#### [Reading text]
— Begin —

Indeed you should always be precise in floating point constant typing; Cortex-M4 only supports single precision in hardware but, as soon as you have a double precision float in an expression (even 1.0 that can be expressed exactly in single precision) the compiler *must* do the whole computation in double...
Regarding the suggestion of hand-optimizing the generated code, it *may* earn you some performance, but in fact it usually needs a full *rewriting* of the code to be significantly better than code generated by the compiler at -O3 optimization level. Starting from non-optimized code will give you the satisfaction to gain a lot of performance WRT the compiler-generated code but you may be slower than the optimized code; on the opoosite, the optimized code is usually totally unreadable and very difficult to relate to the source code, so not a good base for hand optimizing; the reason optimized code is so messy is that the compiler will try to optimize register usage for the whole function, reducing loads/stores and moves, while taking into account data dependencies between instructions by moving loads up in your code so that memory access times are masked.
Executing code from RAM instead of flash may give you more significant performance increase, but it depends a lot on the size of your inner loops (and the precise MCU you are using) as high-end STM32 MCUs have an ART (Adaptative Real-Time) memory accelerator that (on an STM32F411 for example) provides a CoreMark benchmark performance equivalent to a 0 wait-state memory access (by instruction prefetches, instruction caching and branch accelleration mecanisms). Thus on such processors, executing from RAM may not be giving you such a big increase in performance but, of course, YMMV.
Hope this helps clarifying things,

— End —

#### [Supplied records]
— Begin —

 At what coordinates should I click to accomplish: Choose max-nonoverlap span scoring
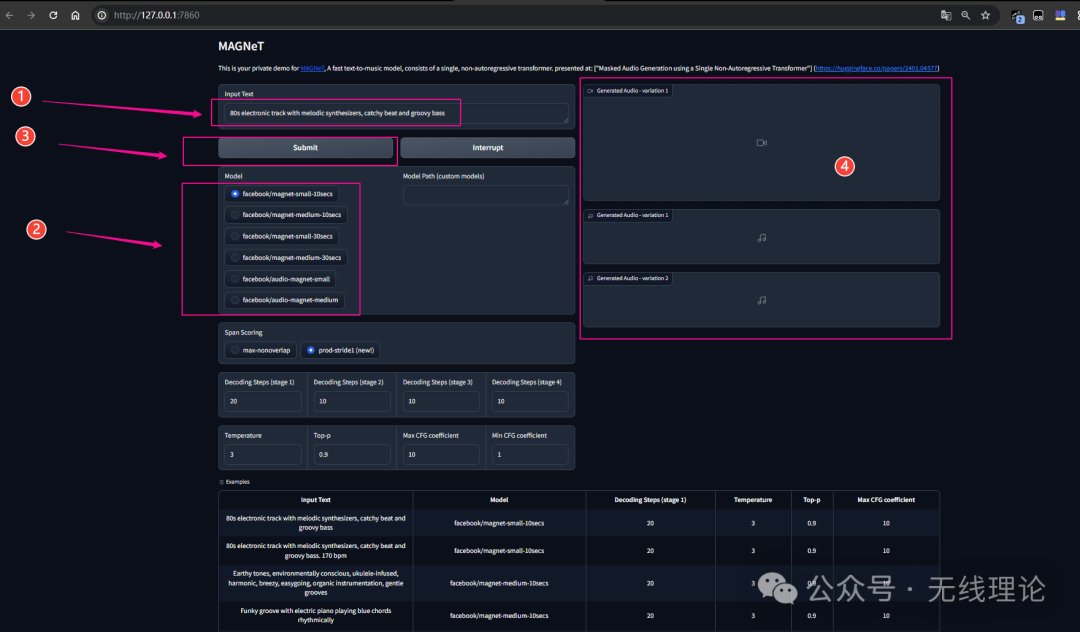point(260,350)
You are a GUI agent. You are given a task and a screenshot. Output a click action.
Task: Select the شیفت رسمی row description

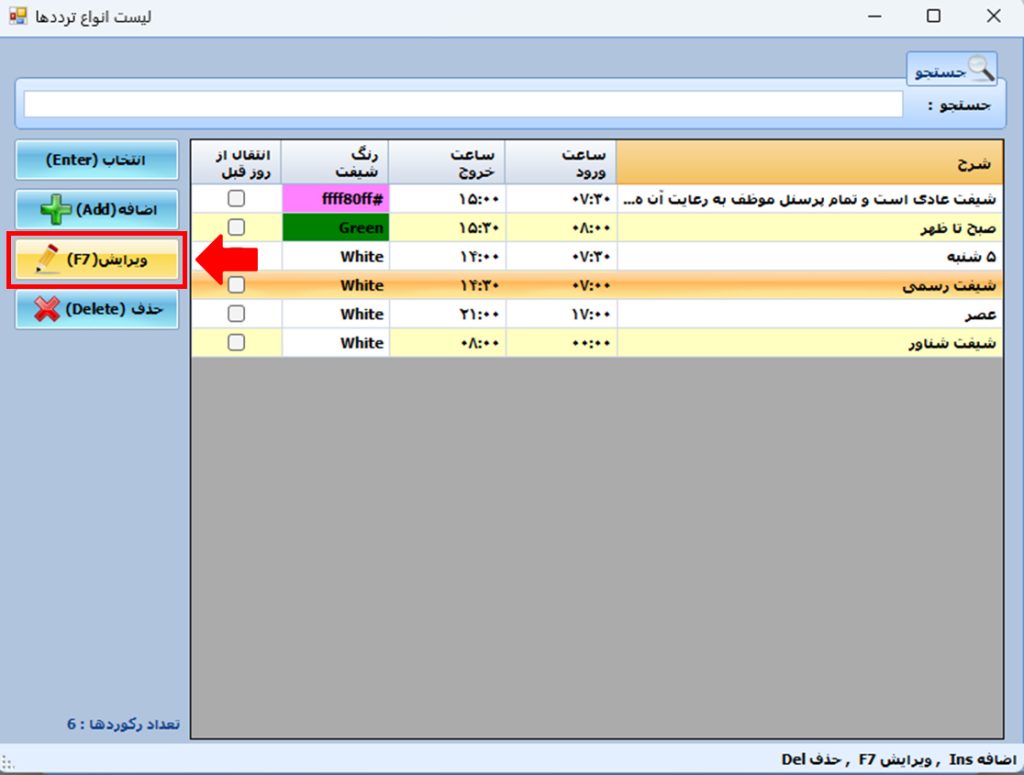coord(809,285)
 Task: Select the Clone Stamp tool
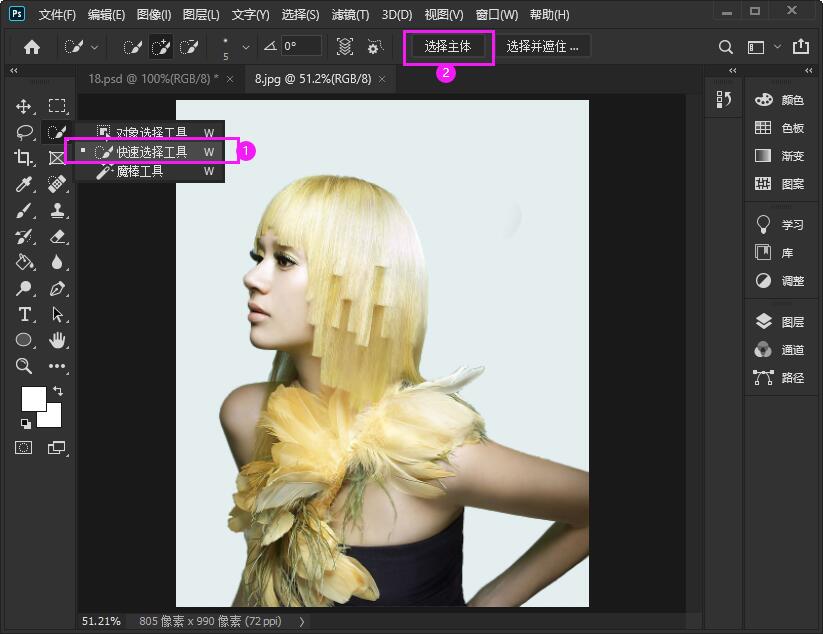coord(57,210)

— End —

#### [Work instructions]
Reproduce everything in the Cortex-M4 performance post from "Indeed you should" down to "computation in double...".

#### [Result of this task]
Indeed you should always be precise in floating point constant typing; Cortex-M4 only supports single precision in hardware but, as soon as you have a double precision float in an expression (even 1.0 that can be expressed exactly in single precision) the compiler *must* do the whole computation in double...